** Start of Raw data **
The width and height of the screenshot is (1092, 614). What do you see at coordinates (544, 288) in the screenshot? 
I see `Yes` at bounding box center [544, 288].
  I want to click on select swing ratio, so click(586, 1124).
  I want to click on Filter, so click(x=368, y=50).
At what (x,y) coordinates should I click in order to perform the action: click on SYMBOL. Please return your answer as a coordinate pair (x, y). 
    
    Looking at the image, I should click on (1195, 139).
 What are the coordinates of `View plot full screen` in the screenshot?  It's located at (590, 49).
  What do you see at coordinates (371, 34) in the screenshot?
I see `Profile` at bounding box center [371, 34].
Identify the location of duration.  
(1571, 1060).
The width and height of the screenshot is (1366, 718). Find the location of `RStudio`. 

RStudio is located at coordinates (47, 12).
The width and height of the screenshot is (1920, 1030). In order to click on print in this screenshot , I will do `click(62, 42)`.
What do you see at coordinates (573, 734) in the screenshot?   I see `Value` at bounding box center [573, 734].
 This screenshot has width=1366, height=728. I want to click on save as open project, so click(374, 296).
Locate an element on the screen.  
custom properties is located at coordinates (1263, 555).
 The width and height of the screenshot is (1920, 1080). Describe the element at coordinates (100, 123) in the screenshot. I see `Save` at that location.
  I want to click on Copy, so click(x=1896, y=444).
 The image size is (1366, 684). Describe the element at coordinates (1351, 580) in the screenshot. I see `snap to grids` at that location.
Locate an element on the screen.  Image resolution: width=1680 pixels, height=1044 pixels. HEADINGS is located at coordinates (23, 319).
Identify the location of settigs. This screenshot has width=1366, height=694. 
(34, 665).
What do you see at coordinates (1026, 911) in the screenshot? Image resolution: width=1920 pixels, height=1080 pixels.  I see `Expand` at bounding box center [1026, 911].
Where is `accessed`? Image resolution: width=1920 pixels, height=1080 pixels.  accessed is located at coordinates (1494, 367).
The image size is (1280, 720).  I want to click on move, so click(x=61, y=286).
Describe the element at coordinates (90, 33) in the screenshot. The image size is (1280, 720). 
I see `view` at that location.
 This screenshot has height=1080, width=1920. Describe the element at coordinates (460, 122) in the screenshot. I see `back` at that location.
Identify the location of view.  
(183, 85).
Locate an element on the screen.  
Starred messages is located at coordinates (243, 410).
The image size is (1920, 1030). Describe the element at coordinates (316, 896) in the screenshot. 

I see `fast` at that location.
** End of Raw data **
## What you will do
Output every line of the rows above as a JSON list of strings, one string per line, leaving out blank lines.

## Exercise solution
[
  "The width and height of the screenshot is (1092, 614). What do you see at coordinates (544, 288) in the screenshot? ",
  "I see `Yes` at bounding box center [544, 288].",
  "  I want to click on select swing ratio, so click(586, 1124).",
  "  I want to click on Filter, so click(x=368, y=50).",
  "At what (x,y) coordinates should I click in order to perform the action: click on SYMBOL. Please return your answer as a coordinate pair (x, y). ",
  "    Looking at the image, I should click on (1195, 139).",
  " What are the coordinates of `View plot full screen` in the screenshot?  It's located at (590, 49).",
  "  What do you see at coordinates (371, 34) in the screenshot?",
  "I see `Profile` at bounding box center [371, 34].",
  "Identify the location of duration.  ",
  "(1571, 1060).",
  "The width and height of the screenshot is (1366, 718). Find the location of `RStudio`. ",
  "RStudio is located at coordinates (47, 12).",
  "The width and height of the screenshot is (1920, 1030). In order to click on print in this screenshot , I will do `click(62, 42)`.",
  "What do you see at coordinates (573, 734) in the screenshot?   I see `Value` at bounding box center [573, 734].",
  " This screenshot has width=1366, height=728. I want to click on save as open project, so click(374, 296).",
  "Locate an element on the screen.  ",
  "custom properties is located at coordinates (1263, 555).",
  " The width and height of the screenshot is (1920, 1080). Describe the element at coordinates (100, 123) in the screenshot. I see `Save` at that location.",
  "  I want to click on Copy, so click(x=1896, y=444).",
  " The image size is (1366, 684). Describe the element at coordinates (1351, 580) in the screenshot. I see `snap to grids` at that location.",
  "Locate an element on the screen.  Image resolution: width=1680 pixels, height=1044 pixels. HEADINGS is located at coordinates (23, 319).",
  "Identify the location of settigs. This screenshot has width=1366, height=694. ",
  "(34, 665).",
  "What do you see at coordinates (1026, 911) in the screenshot? Image resolution: width=1920 pixels, height=1080 pixels.  I see `Expand` at bounding box center [1026, 911].",
  "Where is `accessed`? Image resolution: width=1920 pixels, height=1080 pixels.  accessed is located at coordinates (1494, 367).",
  "The image size is (1280, 720).  I want to click on move, so click(x=61, y=286).",
  "Describe the element at coordinates (90, 33) in the screenshot. The image size is (1280, 720). ",
  "I see `view` at that location.",
  " This screenshot has height=1080, width=1920. Describe the element at coordinates (460, 122) in the screenshot. I see `back` at that location.",
  "Identify the location of view.  ",
  "(183, 85).",
  "Locate an element on the screen.  ",
  "Starred messages is located at coordinates (243, 410).",
  "The image size is (1920, 1030). Describe the element at coordinates (316, 896) in the screenshot. ",
  "I see `fast` at that location."
]